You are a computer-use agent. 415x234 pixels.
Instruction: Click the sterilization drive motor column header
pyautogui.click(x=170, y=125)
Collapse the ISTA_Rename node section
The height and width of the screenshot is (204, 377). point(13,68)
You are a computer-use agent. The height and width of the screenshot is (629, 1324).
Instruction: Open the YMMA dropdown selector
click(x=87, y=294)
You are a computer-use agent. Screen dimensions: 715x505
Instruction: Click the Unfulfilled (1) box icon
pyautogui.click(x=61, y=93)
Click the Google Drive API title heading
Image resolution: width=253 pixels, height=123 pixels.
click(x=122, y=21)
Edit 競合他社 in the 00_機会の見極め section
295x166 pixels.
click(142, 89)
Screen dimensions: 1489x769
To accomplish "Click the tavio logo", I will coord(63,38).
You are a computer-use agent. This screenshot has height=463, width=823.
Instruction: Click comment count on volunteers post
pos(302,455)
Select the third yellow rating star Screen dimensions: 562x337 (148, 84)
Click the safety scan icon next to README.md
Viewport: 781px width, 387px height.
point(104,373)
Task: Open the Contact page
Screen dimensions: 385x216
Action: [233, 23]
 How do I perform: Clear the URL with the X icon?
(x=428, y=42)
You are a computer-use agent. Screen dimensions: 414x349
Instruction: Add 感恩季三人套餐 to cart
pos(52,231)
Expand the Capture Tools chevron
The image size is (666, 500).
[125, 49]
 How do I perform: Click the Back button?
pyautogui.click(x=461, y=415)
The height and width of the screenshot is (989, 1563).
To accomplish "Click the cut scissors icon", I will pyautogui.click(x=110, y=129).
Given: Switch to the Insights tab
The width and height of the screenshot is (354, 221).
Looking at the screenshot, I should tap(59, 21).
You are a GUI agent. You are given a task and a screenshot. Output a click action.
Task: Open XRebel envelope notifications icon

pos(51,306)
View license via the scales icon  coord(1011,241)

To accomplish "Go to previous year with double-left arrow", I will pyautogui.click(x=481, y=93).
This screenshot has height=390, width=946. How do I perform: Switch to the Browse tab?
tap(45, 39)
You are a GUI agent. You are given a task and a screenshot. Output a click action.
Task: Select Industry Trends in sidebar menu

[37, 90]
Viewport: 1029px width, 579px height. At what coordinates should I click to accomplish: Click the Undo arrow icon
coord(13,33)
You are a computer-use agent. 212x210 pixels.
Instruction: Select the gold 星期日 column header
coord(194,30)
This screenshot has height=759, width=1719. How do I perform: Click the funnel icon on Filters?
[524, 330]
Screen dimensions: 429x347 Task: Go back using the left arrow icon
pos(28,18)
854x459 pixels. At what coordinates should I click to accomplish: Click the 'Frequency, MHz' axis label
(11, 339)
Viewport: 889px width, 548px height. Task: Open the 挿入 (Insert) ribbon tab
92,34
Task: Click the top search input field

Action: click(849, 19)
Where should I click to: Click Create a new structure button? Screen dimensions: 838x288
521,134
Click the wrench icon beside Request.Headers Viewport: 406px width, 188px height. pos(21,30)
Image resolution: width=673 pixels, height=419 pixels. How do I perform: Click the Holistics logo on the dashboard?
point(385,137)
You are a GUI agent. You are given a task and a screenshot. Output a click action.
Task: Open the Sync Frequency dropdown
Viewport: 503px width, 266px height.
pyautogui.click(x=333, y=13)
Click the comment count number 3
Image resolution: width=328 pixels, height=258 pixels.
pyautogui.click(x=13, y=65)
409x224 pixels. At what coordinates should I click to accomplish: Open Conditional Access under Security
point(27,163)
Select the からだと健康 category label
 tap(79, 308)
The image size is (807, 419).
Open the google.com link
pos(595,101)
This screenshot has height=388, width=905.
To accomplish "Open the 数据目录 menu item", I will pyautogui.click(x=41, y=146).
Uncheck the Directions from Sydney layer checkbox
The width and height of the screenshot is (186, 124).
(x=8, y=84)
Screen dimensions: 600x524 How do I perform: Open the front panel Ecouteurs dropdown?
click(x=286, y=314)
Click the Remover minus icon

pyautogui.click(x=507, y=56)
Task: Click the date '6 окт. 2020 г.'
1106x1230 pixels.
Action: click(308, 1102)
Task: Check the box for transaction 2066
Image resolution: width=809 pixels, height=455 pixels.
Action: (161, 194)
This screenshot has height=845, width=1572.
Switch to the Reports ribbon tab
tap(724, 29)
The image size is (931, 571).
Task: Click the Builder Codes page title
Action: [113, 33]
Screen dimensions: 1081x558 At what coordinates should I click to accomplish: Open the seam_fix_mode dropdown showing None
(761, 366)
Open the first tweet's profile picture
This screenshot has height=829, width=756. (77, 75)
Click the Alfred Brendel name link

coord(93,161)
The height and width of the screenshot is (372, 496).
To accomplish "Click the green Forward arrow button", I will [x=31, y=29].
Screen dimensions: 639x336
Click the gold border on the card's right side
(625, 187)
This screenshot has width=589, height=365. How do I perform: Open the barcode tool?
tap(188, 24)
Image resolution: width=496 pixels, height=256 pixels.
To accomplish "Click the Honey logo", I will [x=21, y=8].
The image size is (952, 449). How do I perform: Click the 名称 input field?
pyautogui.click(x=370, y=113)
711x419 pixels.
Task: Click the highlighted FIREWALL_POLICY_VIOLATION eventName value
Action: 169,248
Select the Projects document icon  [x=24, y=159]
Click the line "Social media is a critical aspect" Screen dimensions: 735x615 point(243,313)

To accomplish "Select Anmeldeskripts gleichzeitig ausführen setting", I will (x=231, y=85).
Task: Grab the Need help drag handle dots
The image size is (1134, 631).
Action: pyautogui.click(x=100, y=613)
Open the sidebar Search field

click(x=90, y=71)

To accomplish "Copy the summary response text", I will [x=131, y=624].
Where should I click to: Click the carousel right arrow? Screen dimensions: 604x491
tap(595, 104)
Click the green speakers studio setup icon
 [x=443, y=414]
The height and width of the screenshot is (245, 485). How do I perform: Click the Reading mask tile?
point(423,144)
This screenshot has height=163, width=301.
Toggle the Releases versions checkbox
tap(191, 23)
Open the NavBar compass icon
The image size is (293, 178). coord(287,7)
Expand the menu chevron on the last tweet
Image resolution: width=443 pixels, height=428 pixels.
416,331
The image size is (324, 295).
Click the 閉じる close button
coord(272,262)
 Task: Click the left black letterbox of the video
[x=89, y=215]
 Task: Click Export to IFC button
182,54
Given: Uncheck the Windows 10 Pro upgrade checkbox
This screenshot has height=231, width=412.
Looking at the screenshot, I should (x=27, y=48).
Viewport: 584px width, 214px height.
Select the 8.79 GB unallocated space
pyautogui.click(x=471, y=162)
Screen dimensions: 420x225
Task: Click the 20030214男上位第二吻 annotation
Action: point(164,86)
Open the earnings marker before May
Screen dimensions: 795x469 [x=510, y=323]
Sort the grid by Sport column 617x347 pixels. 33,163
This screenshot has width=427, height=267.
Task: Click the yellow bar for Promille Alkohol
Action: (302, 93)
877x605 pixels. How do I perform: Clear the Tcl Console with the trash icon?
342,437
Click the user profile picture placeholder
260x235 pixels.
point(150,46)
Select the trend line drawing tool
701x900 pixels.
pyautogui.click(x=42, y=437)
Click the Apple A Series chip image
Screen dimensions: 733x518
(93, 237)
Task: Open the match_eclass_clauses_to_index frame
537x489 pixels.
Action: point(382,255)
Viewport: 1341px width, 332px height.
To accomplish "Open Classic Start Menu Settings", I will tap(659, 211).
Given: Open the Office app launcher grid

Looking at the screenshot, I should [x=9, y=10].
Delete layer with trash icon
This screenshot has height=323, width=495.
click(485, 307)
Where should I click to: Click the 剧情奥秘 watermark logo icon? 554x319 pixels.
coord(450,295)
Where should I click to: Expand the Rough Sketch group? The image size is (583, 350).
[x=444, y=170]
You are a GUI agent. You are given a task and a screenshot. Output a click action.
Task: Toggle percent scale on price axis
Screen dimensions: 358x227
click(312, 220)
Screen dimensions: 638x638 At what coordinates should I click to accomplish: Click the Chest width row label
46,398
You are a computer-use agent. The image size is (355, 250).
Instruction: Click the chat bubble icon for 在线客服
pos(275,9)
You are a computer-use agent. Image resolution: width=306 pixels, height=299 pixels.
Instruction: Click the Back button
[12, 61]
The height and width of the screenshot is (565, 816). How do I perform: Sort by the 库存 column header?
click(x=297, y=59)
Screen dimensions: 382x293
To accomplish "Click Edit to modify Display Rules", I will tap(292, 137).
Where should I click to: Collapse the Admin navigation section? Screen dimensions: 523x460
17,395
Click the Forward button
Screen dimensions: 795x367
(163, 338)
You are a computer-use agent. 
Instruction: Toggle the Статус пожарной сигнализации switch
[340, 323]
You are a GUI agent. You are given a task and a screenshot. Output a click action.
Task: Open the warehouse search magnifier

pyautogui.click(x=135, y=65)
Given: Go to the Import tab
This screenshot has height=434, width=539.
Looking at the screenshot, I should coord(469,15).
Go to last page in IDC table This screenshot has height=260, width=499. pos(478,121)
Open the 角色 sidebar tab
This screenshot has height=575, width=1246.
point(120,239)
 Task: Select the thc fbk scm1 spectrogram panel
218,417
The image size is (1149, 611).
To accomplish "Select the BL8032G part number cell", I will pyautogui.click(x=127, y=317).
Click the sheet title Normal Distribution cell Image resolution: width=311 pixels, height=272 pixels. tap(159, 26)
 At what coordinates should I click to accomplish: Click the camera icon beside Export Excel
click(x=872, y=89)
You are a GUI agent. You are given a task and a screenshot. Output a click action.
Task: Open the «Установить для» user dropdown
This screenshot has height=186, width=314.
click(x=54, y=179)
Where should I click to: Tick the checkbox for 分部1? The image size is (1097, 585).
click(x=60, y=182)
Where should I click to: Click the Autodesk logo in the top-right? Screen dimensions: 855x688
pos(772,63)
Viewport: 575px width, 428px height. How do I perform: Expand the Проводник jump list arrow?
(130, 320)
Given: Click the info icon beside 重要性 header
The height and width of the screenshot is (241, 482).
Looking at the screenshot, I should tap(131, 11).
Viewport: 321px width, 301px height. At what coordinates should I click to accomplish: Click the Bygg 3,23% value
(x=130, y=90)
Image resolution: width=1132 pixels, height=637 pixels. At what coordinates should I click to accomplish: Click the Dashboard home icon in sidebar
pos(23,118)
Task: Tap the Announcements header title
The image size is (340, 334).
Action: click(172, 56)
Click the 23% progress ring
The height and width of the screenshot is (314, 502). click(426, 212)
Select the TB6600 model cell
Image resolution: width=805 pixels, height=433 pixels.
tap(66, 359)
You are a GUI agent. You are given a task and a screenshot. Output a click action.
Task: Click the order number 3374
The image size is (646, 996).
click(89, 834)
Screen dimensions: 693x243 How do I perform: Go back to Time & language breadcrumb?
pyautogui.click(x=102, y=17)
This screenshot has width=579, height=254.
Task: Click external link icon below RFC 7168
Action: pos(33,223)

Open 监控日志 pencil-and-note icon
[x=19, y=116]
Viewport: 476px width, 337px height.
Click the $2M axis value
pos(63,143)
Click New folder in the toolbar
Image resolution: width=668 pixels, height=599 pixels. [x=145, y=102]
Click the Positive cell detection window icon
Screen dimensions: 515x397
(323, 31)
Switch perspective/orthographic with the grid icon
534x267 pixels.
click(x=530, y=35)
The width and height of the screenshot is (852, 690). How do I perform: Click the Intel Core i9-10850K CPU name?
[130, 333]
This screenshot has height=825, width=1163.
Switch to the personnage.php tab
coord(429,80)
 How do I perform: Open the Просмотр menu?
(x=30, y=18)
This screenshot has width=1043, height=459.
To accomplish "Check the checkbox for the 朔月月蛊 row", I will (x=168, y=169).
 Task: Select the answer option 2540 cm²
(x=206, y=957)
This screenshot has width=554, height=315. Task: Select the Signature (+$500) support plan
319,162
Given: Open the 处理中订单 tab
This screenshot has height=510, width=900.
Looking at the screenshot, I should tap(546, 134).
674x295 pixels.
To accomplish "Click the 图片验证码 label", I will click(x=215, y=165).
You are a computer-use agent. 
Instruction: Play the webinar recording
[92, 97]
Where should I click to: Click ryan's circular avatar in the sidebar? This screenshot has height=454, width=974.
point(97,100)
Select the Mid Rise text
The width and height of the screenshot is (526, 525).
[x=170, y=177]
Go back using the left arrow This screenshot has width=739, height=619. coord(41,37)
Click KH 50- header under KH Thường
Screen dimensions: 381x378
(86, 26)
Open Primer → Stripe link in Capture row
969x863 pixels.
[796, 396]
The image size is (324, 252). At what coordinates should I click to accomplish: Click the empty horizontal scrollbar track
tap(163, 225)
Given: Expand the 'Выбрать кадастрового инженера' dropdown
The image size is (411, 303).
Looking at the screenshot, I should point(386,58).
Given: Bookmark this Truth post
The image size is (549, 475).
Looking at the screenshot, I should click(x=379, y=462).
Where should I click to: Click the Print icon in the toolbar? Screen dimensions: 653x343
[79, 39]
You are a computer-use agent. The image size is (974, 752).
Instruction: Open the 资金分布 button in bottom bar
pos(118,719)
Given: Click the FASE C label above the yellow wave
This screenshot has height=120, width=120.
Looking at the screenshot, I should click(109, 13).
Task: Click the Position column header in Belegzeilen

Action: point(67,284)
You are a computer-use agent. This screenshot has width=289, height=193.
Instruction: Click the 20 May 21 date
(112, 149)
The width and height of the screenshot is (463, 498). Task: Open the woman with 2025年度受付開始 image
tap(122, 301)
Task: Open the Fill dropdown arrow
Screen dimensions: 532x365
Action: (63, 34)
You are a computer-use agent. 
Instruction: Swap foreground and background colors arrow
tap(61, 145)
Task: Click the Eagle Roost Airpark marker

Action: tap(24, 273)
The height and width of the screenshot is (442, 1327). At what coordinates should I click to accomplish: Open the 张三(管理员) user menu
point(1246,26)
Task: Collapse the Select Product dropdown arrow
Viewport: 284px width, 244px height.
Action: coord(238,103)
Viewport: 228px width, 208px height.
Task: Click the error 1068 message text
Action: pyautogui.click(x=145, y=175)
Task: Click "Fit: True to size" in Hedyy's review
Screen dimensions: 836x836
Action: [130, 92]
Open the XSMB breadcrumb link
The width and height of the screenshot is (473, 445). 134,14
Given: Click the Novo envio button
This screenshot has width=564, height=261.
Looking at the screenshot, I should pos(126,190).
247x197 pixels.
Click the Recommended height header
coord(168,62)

------

*EXERCISE*.
For the records above, state the number of lines holding the string "Uncheck", without further comment.

*EXERCISE RESULT*.
2